[mira_talk] Re: Assembling "contigs" from previous assemblies (Was Re: debris file and lrc)

Hi Mark,

I don't think velvet is a good choice, as it depends
on a high coverage of input data AFAIK.

What about treating your data like a "normalised cDNA
library"? No genome reconstruction, low coverage etc?

--job=denovo,EST,normal

Or, just like I do for EST data, clustering to group
sequences with overlaps/identities and subsequent
assembly of each generated cluster separately with your
assembler of choice (e.g. cap3).

I am not really sure if one of these suggestions
will work in reality, .. just give it a try :-)

Another 2p,
Sven

+++ mark.rose@xxxxxxxxxxxx (19.02.2009 15:55):
Hi Bastien and Sven

Let me explain more clearly what my situation is and goals are.  I have
two projects at the moment that are relevant.  Both involve assembling
contigs from previous assemblies. My purpose for trying to assemble
these sequence datasets is to produce a single datasets to be used as
references for resequencing projects aimed at SNP detection.  As such I
am not interested in creating accurate representations of large
stretches of genome but rather non-redundant, "uni-sequence" sets.

Projects
1)I have contigs from two 454 assemblies of reads derived from 2
different genomic reduction methods.  The reads from these two methods
likely overlap to some unknown extent.  My goal is to create a single
dataset from these two, assembling contigs from each where overlap
occurs but retaining non-overlapping contigs (which there are likely to
be many).  Contigs from neither of these 2 assemblies exceed 5kb and
most are considerably smaller.
2) I have 3 assemblies of 454 reads (all derived from different genomic
reduction methods as above), a collection of partially sequenced BACs
and end sequence from a fosmid library.  My approach to this is first to
perform some dataset redundancy cleanup by aligning the 454 contigs and
the fosmid sequence to the large unmasked BAC reference (this organism
has a high repetitive sequence content as does the on above).  I am
using mosaik to do this.  Aligning sequences will be discarded.  I will
then take a masked version of the BACs and split them on the masked
elements into subsequences.  This will remove the masked (naturally
repetitive) elements which are not of interest.   I have not done this
yet and so don't know how large the resulting unmasked subsequences will
be.

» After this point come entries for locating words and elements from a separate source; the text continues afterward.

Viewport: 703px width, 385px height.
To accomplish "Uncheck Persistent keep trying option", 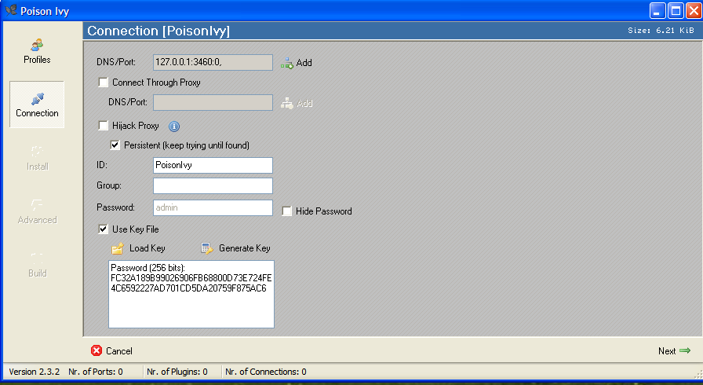I will pyautogui.click(x=115, y=145).
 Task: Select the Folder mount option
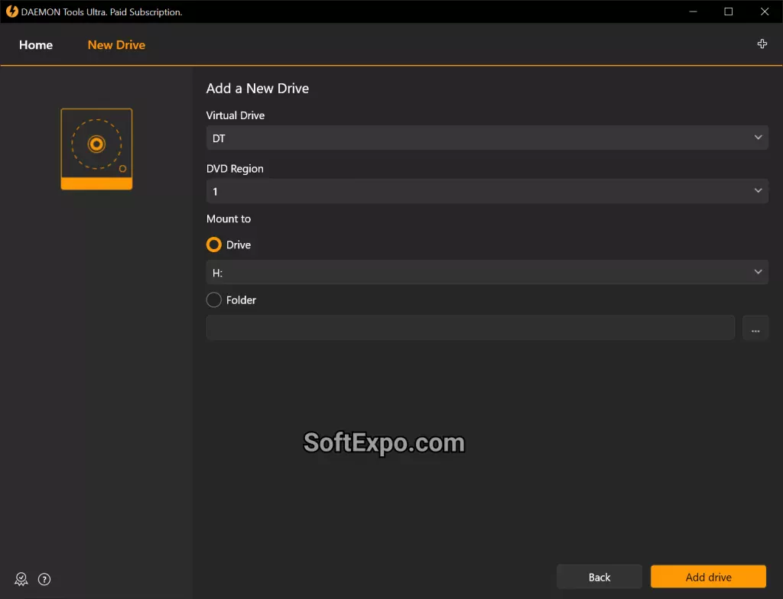click(x=213, y=300)
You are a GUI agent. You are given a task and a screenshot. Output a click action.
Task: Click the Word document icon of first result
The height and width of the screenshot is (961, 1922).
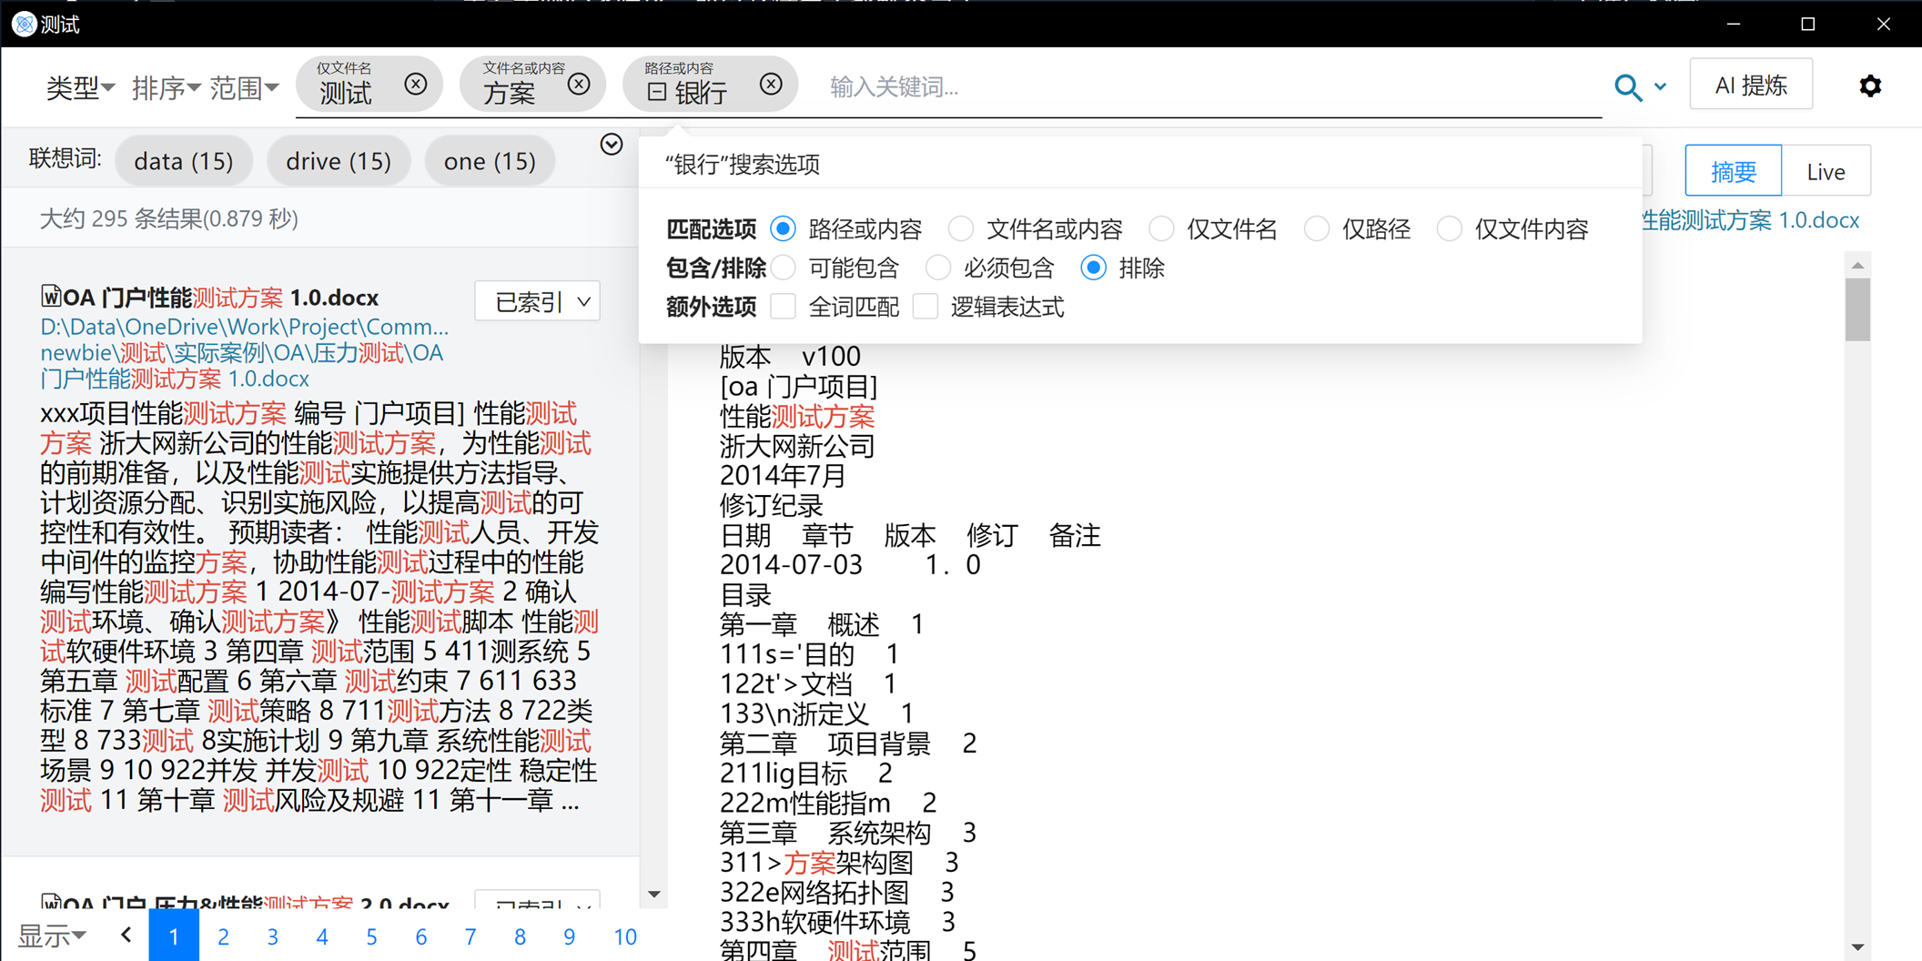(x=51, y=297)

If necessary I can further fragment these sequences to get them
under 20kb.  Then finally I will assemble these unmasked subsequences
with the unaligned contigs from the 454 assemblies and the fosmid
sequences (which are each under 1kb).

Just wondering too, given my limited goals for these assemblies, whether
a tool like velvet might be an alternative?


Thanks for your help

Mark
-----Original Message-----
From: mira_talk-bounce@xxxxxxxxxxxxx
[mailto:mira_talk-bounce@xxxxxxxxxxxxx] On Behalf Of Bastien Chevreux
Sent: Thursday, February 19, 2009 5:40 AM
To: mira_talk@xxxxxxxxxxxxx
Subject: [mira_talk] Re: Assembling "contigs" from previous assemblies
(Was Re: debris file and lrc)

On Wednesday 18 February 2009 mark.rose@xxxxxxxxxxxx wrote:
Thanks for the quick and robust reply. Given the things you said I'm wondering whether the fact that I am trying to assemble sequences
(contigs) derived from formerly assembled 454 reads (and in the future

Sanger based assembled contigs) and not the reads themselves. Moreover these contig sets (coming from different partial genome assemblies) are possibly only (and perhaps minimally) overlapping with

contigs from the other contig sets I'm attempting to assemble. Am I understanding you correctly in thinking that such non-overlapping, unique (by virtue of the previous subset assembly) sequences would wind up in the debris? If so, what is the difference between such "debris" and singlets in the project sequence results files? I'm wondering whether these debris sequences (which incidentally appear normal and above the sequence length cut-offs) should be included in
my result set for this project.

Hi Mark,

this usage is indeed quite different from what MIRA expects when being
given the "--job=genome" short-cut: a lot of error-prone reads that form
contigs with "a certain coverage". Certain algorithms (e.g. the quality
control and read distribution) will get confused and produce ... well,
nothing usable as you've had to experience.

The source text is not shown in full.